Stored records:
━━━━━━━━━━━━━━━━━━━━

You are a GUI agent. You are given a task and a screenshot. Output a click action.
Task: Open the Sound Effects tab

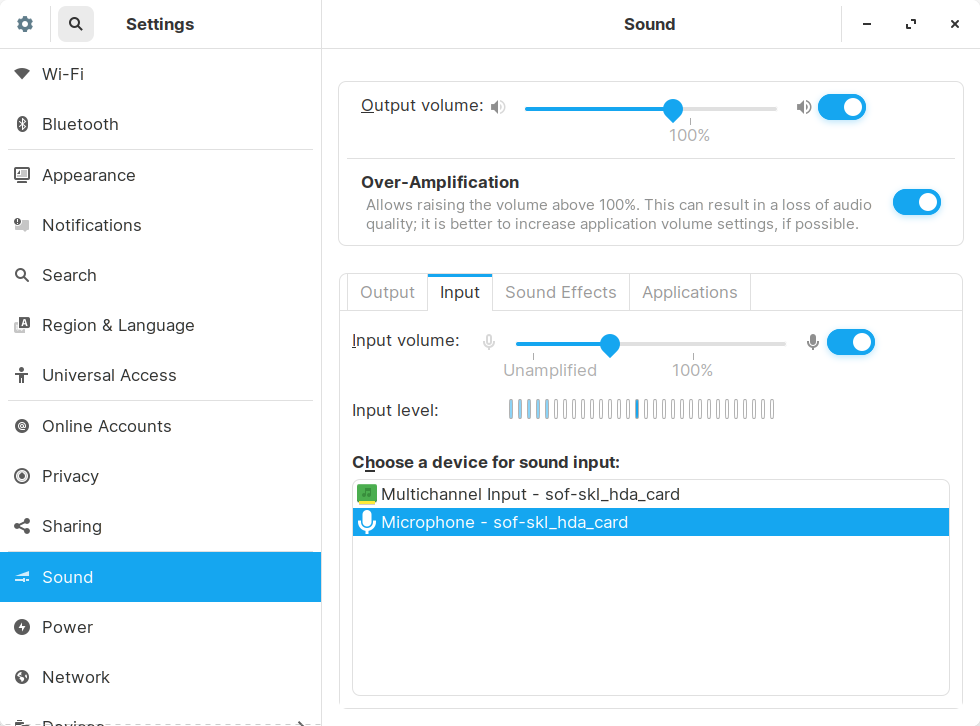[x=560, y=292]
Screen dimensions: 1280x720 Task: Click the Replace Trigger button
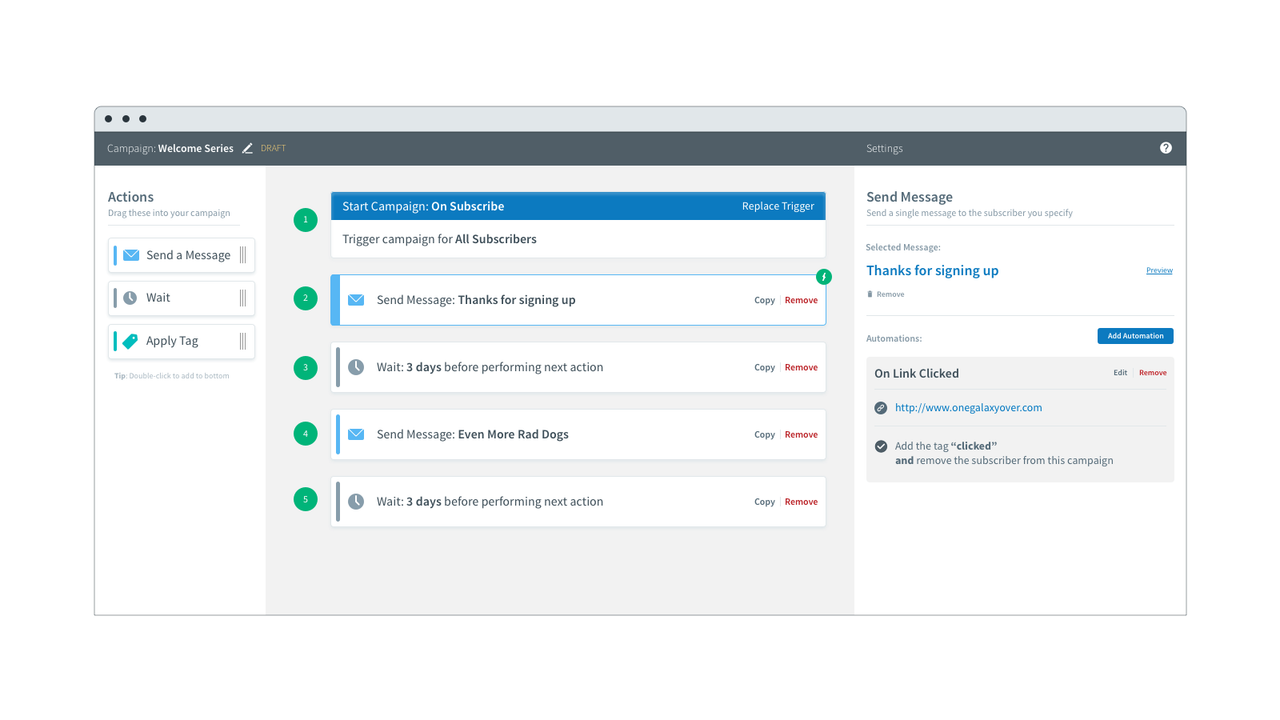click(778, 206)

━━━━━━━━━━━━━━━━━━━━

— WORK REQUEST —
Please repeat each record above precisely, with the pictures left out.

— EXERCISE SOLUTION —
You are a GUI agent. You are given a task and a screenshot. Output a click action.
Task: Open the Sound Effects tab

[x=560, y=292]
Screen dimensions: 1280x720 Task: Click the Replace Trigger button
click(778, 206)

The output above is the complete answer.